■ **Task**
Return the lines from the one with "The image size is (1568, 494)." to the one with "[x=946, y=84]" exactly as they appear, both ends included, and nothing else.

■ **Raw records**
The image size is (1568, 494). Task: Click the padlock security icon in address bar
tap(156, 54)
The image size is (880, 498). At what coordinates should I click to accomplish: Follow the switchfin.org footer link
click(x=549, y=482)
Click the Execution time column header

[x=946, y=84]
---
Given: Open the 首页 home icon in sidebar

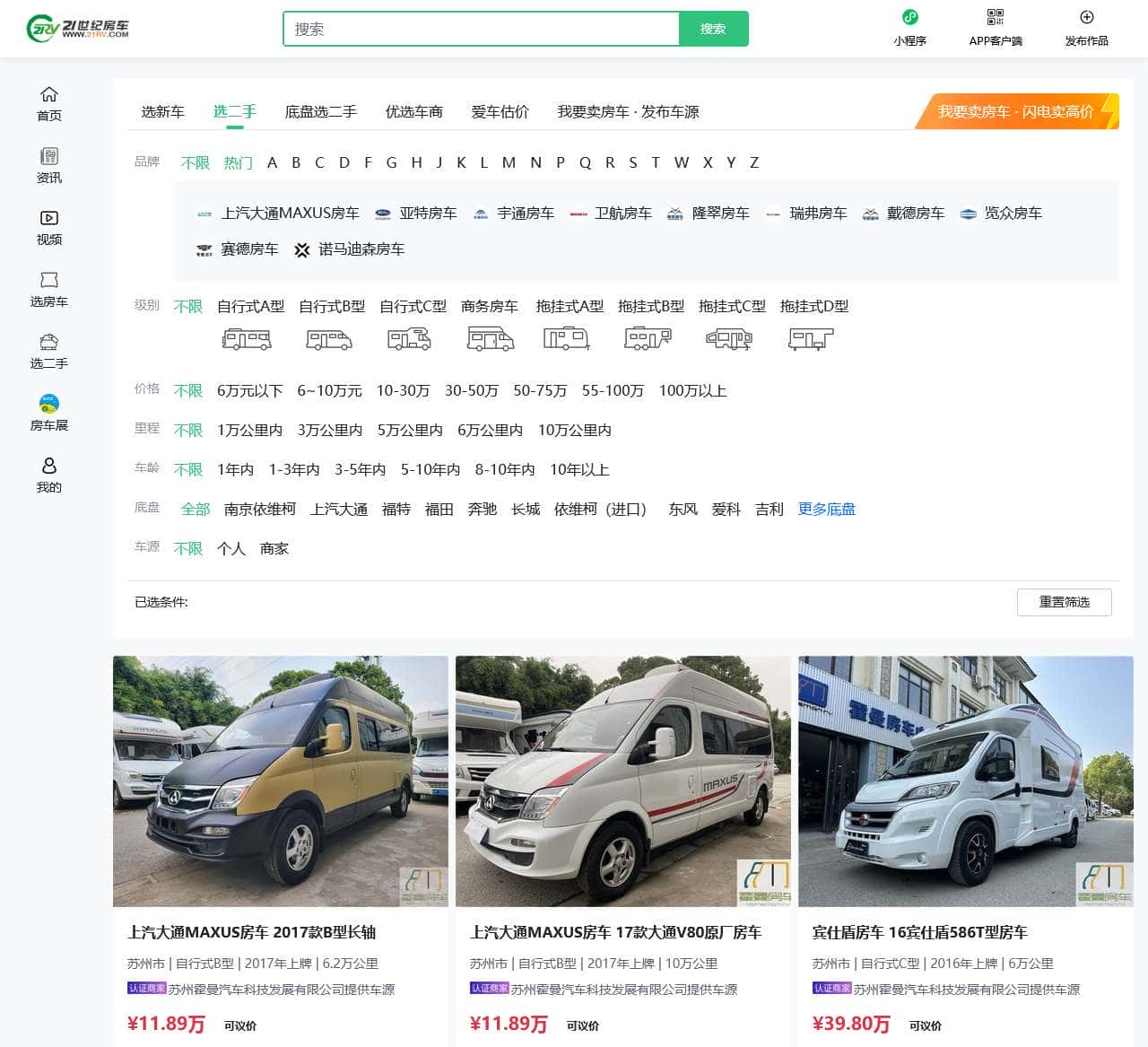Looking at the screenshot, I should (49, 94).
==
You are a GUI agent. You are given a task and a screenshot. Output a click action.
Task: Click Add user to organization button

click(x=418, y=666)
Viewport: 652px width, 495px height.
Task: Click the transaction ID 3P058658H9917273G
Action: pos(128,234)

■ **The output**
The image size is (1568, 494). Task: Click the padlock security icon in address bar
tap(156, 54)
The image size is (880, 498). At what coordinates should I click to accomplish: Follow the switchfin.org footer link
click(x=549, y=482)
Click the Execution time column header

[x=946, y=84]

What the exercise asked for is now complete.